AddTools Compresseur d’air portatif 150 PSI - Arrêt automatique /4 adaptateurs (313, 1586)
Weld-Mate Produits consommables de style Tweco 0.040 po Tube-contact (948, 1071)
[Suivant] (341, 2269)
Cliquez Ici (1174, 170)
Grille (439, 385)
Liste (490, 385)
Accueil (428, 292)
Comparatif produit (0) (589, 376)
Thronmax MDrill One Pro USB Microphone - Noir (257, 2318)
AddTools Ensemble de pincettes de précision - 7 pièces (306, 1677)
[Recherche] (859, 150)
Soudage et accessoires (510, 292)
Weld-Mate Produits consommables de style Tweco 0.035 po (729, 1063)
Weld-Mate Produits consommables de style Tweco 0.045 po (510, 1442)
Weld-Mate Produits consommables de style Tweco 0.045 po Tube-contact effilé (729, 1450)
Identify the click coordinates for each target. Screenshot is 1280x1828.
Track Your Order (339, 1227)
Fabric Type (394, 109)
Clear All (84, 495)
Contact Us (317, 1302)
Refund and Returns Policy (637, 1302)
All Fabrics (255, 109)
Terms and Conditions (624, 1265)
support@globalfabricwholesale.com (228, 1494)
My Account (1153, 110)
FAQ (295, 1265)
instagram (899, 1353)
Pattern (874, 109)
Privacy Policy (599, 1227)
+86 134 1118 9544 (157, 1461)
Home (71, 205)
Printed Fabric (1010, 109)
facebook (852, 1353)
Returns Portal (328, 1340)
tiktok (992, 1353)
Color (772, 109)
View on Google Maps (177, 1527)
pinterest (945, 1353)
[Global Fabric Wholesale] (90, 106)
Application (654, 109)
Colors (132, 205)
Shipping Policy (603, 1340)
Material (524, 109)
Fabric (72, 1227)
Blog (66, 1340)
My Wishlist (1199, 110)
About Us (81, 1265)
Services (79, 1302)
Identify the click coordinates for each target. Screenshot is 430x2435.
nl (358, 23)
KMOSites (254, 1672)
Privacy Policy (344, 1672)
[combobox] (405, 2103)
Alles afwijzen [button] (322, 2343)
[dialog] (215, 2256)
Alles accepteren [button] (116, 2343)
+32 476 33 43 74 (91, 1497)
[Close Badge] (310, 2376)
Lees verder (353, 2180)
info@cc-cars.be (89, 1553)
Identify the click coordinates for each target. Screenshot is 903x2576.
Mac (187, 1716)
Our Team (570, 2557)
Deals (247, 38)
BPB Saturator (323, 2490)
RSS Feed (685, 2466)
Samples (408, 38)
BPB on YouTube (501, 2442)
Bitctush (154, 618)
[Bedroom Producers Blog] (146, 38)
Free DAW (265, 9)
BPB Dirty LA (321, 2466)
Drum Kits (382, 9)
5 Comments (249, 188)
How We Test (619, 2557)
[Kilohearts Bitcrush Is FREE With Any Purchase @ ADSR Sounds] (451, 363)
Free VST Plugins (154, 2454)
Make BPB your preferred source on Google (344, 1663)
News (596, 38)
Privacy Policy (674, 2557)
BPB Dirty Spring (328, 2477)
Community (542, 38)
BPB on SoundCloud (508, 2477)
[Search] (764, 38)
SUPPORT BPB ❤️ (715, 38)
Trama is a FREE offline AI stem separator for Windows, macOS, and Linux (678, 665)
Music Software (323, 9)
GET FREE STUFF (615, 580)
--*--
__EXERCISE GOAL__: The answer must be every line of the records that holds the string "Tweco".

__REPLY TO THE TASK__:
Weld-Mate Produits consommables de style Tweco 0.040 po Tube-contact (948, 1071)
Weld-Mate Produits consommables de style Tweco 0.035 po (729, 1063)
Weld-Mate Produits consommables de style Tweco 0.045 po (510, 1442)
Weld-Mate Produits consommables de style Tweco 0.045 po Tube-contact effilé (729, 1450)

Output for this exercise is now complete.